11 Eylül statükosundan oluşan dünya sistemi ölememiş, yeni bir doktrin de doğamamıştı. Güçlü ulus devlet yapıları, dijital tekno-kültür, neoliberalizmin yeniden örgütlenmesi dijital-hümon'ın anlam krizini derinleştirirken iyi kötü yeni bir düzenin doğmasına da el veriyor.
"İslam dünyası potansiyelini daha olumlu ve sabırlı tevazuun emeğine yöneltmeli"
- 11 Eylül öncesi ve 11 Eylül sonrası dünya düzenini dünya düzeni perspektifinden nasıl bir okumaya tabi tutuyorsunuz?
Ümit Aktaş: 11 Eylül 2001'de gerçekleşen ve televizyonlarda naklen izlediğimiz o inanılmaz olayı izlerken, bir rüyada değil, bir gelecekte yaşadığımızın farkında değildik.
Gözlerimizi ovuştururken yeni bir yüzyılın başladığını henüz düşünememekteydik.
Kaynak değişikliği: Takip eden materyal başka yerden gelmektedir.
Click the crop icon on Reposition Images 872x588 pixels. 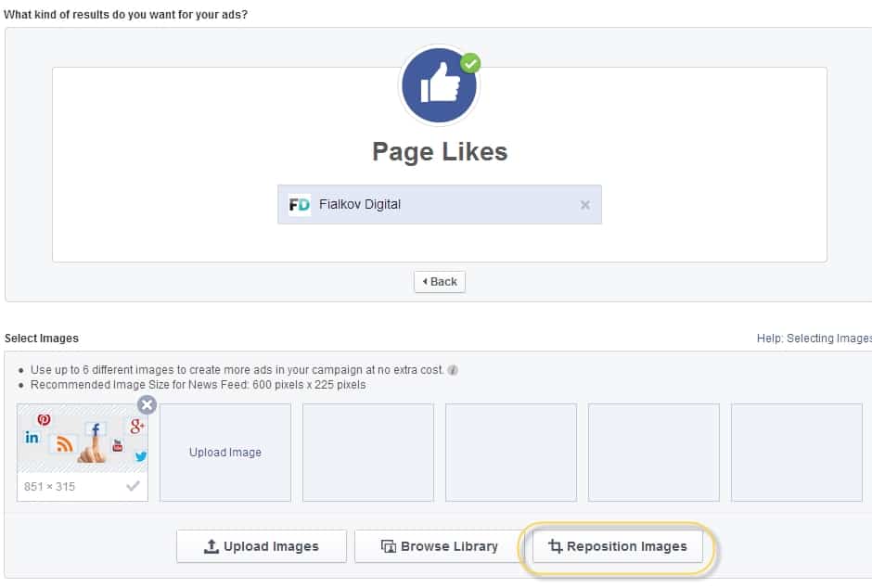pyautogui.click(x=556, y=546)
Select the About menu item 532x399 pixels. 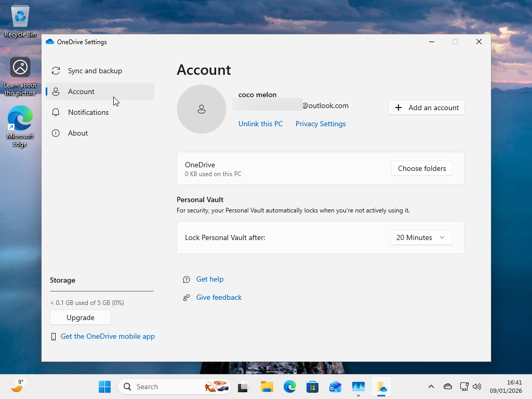[78, 133]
Adeta bir film sahnesinde yaşar gibi yaşayacağımız bir yüzyıl.
Bu olayın aşırı-gerçekliği karşısında, "bu olay gerçekten yaşandı mı?" diye kendi kendimize defalarca sorduğumuz sorunun ise sıradan akla uygun bir karşılığı yok.
Baudrillard'a göre bir "aşırı-gerçeklik"ten ya da bir "hakikat olayı"nın gerçekliği bastırarak onun yerine işlevselleştiği bir durumdan bahsetmekteyiz.
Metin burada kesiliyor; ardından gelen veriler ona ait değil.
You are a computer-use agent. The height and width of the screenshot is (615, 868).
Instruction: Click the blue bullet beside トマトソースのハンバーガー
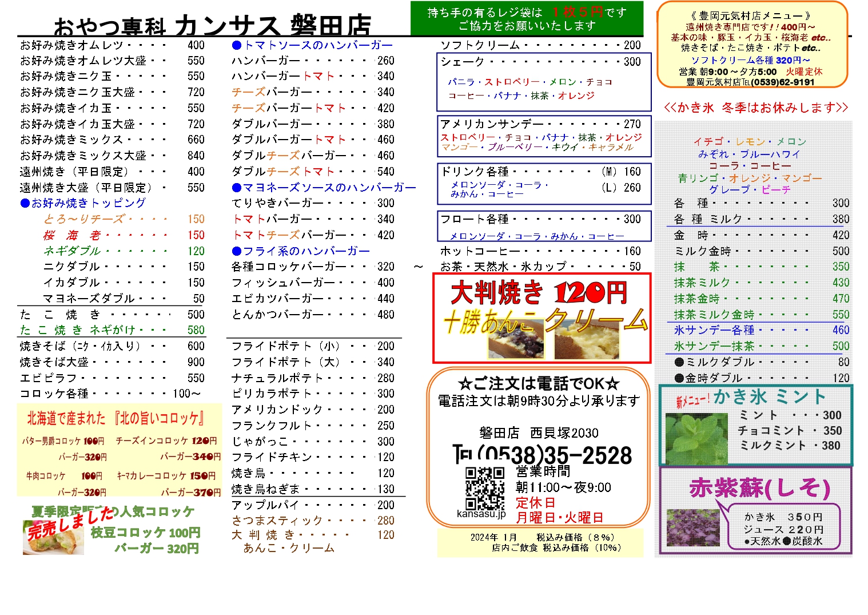(x=237, y=45)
Dolayısı ile aynı soruyu Irak Savaşı için de soracağız. Veya tarihte ikincisini yaşadığımız Afganistan'daki Taliban iktidarı için de. New York'taki İkiz Kuleleri gerçekte kim yıkmıştı?
ABD Irak'a niçin girmişti? Suriye'deki savaş niçin başlamıştı? Bu soruların bir tek cevabı olmadığı gibi, "gerçek" bir cevapları da yok.
11 Eylül olayı gerçekleştiği sırada açıkça belli etmeden yaşanan coşku ve dehşet karışımı atmosferde bir paradoks vardır. İmkânsız bir olayın gerçekleştiği bir durumda insan böyle bir duyguya kapılabilmektedir. Çünkü genelde şeylerin gerçekleştirilmeden önce zihinsel açıdan kabul edilmesi gerekmektedir. Mantıksal ve kronolojik düzen bunu zorunlu kılmaktadır.
Irak Savaşı böyle bir olaydır. Savaş öncesi o kadar uzun ve ayrıntılı bir şekilde programlanmıştır ki, daha başlamadan tüm olasılık hesapları tüketilmiştir. Herkesin, her an olabileceğine inandığı bir savaşın olmasına gerek yoktu.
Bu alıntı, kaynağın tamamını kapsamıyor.